State Street reported net income available to common shareholders of $571 million for the second quarter, up from $455 million in 1Q13, and from $480 million a year ago. On an operating basis, State Street reported net income available to common shareholders of $571 million for the quarter, up from $443 million in 1Q13, and from $494 million in 2Q12.
Highlights of the quarter include generating positive operating leverage, as well as solid net new business. Revenue growth reflected new business, improved equity markets, and higher market-driven revenues that benefitted from seasonality (securities lending) and higher volatility (foreign exchange trading).

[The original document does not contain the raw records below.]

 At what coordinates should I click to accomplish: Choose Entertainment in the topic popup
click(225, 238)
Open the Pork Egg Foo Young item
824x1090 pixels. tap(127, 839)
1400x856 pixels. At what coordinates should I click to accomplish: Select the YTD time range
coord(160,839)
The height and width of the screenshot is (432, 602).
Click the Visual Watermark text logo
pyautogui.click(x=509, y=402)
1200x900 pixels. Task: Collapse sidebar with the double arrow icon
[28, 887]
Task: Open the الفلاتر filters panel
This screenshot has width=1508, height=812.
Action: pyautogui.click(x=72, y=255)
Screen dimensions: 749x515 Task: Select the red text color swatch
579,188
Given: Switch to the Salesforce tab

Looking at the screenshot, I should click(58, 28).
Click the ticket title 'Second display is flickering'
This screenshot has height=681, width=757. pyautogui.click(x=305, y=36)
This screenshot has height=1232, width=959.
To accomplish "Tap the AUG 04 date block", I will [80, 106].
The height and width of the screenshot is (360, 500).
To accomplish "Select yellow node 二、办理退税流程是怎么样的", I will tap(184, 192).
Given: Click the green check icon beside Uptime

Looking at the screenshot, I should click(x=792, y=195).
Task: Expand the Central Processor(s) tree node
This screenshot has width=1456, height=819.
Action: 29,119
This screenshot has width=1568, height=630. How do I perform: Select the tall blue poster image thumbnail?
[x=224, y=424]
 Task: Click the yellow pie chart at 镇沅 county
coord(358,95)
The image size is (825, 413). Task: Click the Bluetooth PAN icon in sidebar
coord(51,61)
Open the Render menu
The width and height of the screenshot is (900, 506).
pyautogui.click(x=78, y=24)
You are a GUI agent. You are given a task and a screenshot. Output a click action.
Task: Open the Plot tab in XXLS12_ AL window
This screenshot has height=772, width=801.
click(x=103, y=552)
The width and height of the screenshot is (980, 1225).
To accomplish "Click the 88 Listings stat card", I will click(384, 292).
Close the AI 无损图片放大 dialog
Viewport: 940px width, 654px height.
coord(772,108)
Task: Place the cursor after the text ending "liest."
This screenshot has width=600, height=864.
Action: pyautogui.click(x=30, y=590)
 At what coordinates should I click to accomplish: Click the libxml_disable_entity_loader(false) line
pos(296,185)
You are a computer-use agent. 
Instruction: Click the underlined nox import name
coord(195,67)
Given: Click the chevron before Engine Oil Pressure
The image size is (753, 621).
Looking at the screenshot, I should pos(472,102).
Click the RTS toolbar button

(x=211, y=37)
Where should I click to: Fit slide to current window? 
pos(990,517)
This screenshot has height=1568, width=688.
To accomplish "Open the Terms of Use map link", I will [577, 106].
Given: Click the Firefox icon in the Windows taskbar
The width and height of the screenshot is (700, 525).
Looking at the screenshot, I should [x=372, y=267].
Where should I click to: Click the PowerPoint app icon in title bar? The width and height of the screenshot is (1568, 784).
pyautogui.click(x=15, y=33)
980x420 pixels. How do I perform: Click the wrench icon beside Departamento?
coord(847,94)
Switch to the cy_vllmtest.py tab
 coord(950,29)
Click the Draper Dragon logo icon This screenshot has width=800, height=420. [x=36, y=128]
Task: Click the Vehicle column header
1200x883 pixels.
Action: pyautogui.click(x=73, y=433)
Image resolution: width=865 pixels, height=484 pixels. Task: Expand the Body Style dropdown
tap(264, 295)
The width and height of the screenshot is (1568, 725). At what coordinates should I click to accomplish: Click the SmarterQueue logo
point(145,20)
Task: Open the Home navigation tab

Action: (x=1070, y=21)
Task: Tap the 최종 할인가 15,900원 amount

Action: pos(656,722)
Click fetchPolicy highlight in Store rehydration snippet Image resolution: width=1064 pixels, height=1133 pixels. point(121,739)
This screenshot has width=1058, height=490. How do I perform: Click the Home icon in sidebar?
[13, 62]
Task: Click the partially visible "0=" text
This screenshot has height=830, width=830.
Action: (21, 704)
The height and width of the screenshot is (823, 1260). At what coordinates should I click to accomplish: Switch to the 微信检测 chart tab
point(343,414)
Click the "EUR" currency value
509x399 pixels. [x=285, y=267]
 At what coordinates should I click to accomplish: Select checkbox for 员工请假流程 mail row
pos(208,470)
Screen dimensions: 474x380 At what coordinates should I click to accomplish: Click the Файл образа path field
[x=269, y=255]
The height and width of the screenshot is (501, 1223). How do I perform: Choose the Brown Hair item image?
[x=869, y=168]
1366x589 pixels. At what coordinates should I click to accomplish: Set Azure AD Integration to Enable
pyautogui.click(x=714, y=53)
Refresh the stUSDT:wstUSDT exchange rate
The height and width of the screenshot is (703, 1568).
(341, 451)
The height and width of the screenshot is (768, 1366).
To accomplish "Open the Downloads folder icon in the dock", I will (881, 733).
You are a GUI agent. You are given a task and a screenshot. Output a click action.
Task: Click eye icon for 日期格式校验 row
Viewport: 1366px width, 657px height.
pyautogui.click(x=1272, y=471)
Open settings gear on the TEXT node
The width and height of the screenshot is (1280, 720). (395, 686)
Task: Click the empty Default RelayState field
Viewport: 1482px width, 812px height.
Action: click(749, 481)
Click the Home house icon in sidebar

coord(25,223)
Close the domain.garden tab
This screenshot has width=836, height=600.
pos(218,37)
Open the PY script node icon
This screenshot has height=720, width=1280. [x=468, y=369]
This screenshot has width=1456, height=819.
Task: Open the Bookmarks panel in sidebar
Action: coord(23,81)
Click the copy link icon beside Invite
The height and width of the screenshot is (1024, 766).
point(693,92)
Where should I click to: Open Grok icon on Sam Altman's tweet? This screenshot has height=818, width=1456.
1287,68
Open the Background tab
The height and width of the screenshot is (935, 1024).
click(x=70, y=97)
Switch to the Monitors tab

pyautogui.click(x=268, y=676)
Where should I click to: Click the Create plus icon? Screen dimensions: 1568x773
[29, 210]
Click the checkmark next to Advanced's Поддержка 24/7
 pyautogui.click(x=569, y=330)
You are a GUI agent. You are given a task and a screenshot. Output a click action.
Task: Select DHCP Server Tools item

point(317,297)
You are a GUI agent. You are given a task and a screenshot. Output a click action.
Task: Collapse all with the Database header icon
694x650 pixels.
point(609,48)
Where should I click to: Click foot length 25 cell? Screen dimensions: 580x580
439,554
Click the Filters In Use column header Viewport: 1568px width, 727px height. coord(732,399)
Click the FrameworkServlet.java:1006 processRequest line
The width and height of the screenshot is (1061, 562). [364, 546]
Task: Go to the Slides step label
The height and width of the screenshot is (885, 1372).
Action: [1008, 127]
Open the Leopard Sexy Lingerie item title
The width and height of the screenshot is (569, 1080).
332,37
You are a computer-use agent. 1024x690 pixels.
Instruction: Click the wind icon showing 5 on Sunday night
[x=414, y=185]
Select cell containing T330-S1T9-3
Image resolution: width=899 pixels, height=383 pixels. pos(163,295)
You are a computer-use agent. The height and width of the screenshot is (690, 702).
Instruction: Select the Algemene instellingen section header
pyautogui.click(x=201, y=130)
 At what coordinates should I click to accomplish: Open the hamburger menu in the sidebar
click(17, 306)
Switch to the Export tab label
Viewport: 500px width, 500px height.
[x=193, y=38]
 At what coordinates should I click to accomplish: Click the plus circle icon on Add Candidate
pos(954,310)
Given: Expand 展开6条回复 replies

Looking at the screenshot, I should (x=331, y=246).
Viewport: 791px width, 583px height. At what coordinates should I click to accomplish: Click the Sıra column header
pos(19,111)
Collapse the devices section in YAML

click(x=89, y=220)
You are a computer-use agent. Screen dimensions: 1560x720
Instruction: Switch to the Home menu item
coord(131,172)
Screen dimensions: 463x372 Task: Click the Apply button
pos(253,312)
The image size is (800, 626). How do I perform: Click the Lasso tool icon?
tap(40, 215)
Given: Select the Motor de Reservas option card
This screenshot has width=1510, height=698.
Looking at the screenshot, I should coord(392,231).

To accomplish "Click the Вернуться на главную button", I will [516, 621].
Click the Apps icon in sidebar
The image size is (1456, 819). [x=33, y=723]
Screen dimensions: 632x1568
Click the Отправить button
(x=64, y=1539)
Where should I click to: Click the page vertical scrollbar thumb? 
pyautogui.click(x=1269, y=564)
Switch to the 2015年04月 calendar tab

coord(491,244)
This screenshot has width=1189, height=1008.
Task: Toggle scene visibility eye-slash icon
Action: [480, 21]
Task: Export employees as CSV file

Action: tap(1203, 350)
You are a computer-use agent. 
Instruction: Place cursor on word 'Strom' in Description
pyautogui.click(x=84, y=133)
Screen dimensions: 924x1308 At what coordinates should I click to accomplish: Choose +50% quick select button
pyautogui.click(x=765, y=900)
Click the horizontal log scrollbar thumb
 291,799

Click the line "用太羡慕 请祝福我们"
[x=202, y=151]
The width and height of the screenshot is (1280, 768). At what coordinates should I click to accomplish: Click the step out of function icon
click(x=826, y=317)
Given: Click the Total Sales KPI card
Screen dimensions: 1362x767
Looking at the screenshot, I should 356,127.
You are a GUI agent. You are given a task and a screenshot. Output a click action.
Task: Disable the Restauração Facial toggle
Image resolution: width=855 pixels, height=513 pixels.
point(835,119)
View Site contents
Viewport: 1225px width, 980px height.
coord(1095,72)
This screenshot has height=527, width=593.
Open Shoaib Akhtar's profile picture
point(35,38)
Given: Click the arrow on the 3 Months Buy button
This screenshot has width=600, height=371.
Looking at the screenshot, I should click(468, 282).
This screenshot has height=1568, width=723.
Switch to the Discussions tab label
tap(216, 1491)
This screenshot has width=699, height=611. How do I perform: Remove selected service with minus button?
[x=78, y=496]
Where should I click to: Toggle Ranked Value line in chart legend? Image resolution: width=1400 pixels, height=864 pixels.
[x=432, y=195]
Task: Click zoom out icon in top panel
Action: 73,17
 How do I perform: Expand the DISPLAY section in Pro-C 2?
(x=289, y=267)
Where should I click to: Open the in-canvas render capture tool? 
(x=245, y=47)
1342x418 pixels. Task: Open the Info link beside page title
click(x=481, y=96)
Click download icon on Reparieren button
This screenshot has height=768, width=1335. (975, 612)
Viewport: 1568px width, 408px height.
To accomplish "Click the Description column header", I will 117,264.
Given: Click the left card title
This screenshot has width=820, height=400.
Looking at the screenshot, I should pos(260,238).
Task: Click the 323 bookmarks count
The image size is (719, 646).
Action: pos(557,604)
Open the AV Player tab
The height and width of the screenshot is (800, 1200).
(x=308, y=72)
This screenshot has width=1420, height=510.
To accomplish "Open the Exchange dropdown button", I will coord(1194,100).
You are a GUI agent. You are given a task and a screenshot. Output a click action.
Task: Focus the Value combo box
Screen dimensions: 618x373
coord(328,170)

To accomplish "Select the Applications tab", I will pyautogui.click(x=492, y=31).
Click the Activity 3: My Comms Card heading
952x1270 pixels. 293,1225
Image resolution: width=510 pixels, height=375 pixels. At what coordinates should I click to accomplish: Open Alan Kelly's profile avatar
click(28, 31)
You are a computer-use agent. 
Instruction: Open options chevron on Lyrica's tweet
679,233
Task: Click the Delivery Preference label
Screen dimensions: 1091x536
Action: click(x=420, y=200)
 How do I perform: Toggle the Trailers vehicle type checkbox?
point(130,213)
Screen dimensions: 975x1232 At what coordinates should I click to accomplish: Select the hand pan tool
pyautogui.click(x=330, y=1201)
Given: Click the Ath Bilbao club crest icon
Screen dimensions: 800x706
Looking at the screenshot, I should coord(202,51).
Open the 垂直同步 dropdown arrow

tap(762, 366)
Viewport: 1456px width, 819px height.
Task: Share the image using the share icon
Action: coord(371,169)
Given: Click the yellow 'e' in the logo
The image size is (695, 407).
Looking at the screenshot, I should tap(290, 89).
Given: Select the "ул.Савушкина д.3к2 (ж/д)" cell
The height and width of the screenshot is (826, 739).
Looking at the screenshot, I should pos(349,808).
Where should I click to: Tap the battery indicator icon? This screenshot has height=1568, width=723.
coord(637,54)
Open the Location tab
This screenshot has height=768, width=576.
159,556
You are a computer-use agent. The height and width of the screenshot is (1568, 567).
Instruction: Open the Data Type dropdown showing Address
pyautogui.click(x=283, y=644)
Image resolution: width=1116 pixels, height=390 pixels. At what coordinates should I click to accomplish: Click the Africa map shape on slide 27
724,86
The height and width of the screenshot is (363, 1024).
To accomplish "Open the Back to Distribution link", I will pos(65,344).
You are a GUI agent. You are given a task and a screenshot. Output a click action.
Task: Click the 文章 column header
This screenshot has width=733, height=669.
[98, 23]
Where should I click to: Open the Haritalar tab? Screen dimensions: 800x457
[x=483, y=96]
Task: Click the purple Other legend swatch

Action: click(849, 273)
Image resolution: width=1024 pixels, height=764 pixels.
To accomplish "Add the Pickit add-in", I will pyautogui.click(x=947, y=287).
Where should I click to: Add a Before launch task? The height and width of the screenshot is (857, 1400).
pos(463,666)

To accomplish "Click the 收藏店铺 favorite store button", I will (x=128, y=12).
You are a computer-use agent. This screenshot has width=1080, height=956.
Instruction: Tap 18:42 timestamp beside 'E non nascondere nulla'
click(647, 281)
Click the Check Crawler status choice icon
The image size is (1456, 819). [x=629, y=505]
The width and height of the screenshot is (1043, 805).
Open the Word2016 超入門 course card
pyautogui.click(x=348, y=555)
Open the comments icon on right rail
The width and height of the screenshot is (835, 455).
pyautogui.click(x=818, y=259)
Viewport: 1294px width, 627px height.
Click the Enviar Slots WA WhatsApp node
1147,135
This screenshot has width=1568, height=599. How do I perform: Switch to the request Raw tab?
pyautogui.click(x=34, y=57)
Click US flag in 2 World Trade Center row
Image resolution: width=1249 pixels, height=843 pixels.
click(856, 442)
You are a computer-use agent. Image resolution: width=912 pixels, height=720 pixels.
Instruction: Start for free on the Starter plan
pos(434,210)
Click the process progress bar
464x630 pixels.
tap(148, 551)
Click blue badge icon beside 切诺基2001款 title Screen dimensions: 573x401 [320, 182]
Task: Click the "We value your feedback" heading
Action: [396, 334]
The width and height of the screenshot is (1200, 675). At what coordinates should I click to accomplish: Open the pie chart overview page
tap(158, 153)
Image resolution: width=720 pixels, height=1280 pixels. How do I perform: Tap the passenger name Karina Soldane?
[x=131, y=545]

During the quarter, State Street had $201 billion of new business on the servicing side of the business, and had net inflows of $11 billion (excluding the $12 billion of SPDR Gold ETF outflows) on the investment management side. Included in the servicing wins were 30 new alternative asset servicing mandates, a faster growing segment in the industry where State Street is the industry leader.
Overall, total assets under custody (AUC) grew 1.6% during the quarter to $18.9 trillion, while assets under management (AUM) declined by 1.4% to $2.1 trillion. DBRS notes that the modest AUC increase was the highest among the three primary trust banks, while the AUM decline was the largest. Management noted that the new business pipeline remains strong and is nicely diversified.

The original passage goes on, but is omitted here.